A block of Old Mutual Plc (OML) shares worth over $9 million changed hands on the local bourse on Monday this week. This is the biggest deal in the counter in a very long time, but the attraction has been intensified and strong for the better part of the year.
In fact activity on the counter increased after the RBZ increased fungibility of the counter to allow 49 percent of the counter to be removed from the Zimbabwean register to the Johannesburg Stock Exchange and the London Stock Exchange where the counter is also listed.
In June 2016, the Reserve Bank Zimbabwe (RBZ) gave OML and PPC the green light to increase fungibility of their shares from 40 percent to 49 percent.
Fungibility implies that two things are identical in specification, where individual units of the commodity or goods can be mutually substituted. Since June 21, 2016, a total 3 046 294 shares were removed from the Zimbabwean register with 2 243 734 being sent to the JSE and 802 560 to the LSE. As at September 26, there were 7 381 126 shares available for removal with 2 516 801 having been removed.
Market players said most of the transactions happened in the later part of this year.
“Most of the removals from the ZSE are being conducted by foreign investors and high net worth individuals who are using the counter to repatriate funds that cannot be channelled out using formal channels,” said a local Stockbroker who requested anonymity.
“In the case of individuals, the shares are being used to fund foreign obligations such as fees for children studying outside the country.”
The result has been a rally of the OML share price on the ZSE where it is currently trading at a year-to-date gain of 309 percent as of Wednesday, higher than the overall market’s gain of 269,56 percent.
Explaining the premium
The counter is also trading at a huge premium to both the price on the JSE and the LSE. As at November 14, Old Mutual was trading at $14,3o per share on the ZSE, a 476 percent premium to the share price on both the LSE and the JSE.
The attraction on the counter can be explained in so many ways. For example investors would consider using OML as a hedge against a depreciating currency.
Local bank balances are being discounted between 60 to 70 percent on the illegal market despite assurance by the RBZ that the money in the bank is equal to hard cash.
This has prompted investors to seek refuge in shares, Old Mutual Plc included.
But does this justify the huge premium?
Are there any other attractions being considered?
The company makes the majority of its earnings outside our borders which makes them real than the earnings being made by local companies.
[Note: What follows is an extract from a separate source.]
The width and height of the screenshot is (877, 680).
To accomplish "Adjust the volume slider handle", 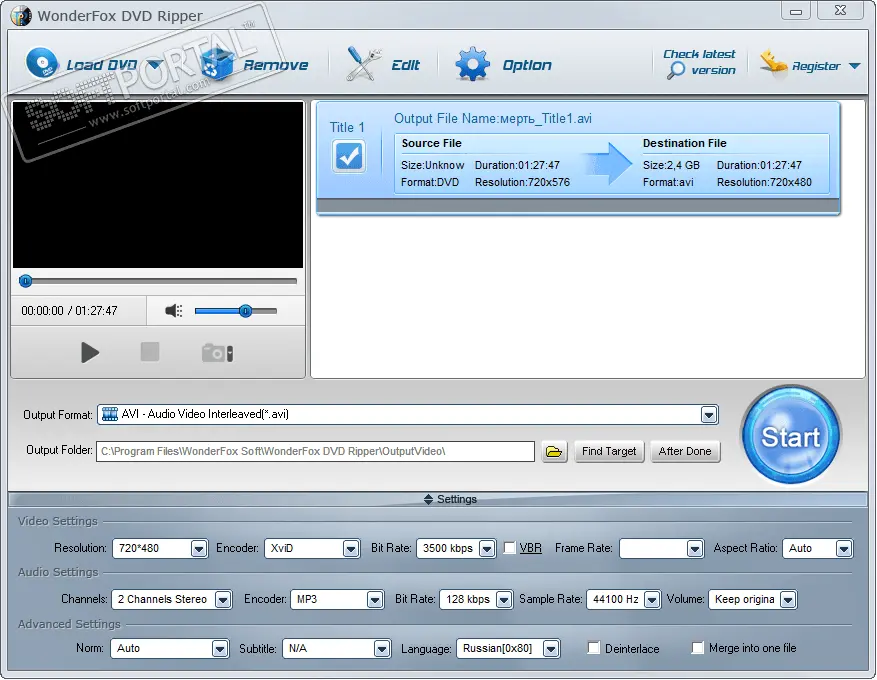I will tap(245, 311).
OML has operations in South Africa, UK, US among others which makes it immune to the economic vagaries that might befall the country.
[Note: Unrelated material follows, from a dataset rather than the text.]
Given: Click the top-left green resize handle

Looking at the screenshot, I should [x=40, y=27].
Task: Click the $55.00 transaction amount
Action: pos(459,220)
Shareholders are therefore guaranteed a dividend or at least have assets to hold on to if the local economic environment remains dire.
But this can’t be enough to justify the huge premium, as it is way more than the discounts on bank balances.
The PE ratios among other price based valuations also do not justify the price on the ZSE. The dividend yield becomes insignificant against such a high price.
But the major attraction though is that the counter is fungible, allowing individuals to repatriate funds, long locked in Zimbabwean banks and fast losing value.
But this is also at a huge loss given the prevailing premium. Buying OML on the ZSE at $14,30 and selling at $2,48 means taking an 82 percent loss.
This is almost equal to buying US dollars from the illegal market where they are being sold at a 70 percent. But at least buying shares is not illegal.
Conduit for inward flows
The counter is, however, not only attracting outward removals as an equally bigger number of OML shares have also been brought into the country.
As at November 14, 2017 the country had received 4 326 430 shares with 2 677 286 coming from JSE and 1 649 144 from the LSE. The figure is from mid-2016 when the RBZ increased fungibility to 40 percent to 49 percent.
Analysts believe that given the huge premium the counter is currently trading at, investors and individuals with free funds are choosing to bring in their investments not in hard currency but in form of OML shares.
The attraction here is that once the shares are brought into the country and sold on the ZSE they immediately gain a premium of almost 500 percent.
As much as there is talk of loss of value for the returns which will be deposited in local banks, the discount on bank balances is still very low compared to the premium gained.
Bank balances are currently being discounted at 60 to 70 percent against hard currencies. The premium on the local bourse is also cushioning those who want to bring in funds for investments in building houses against increased prices where the cost of products has gone up quite significantly. In other words, the premium is helping maintain value for investments.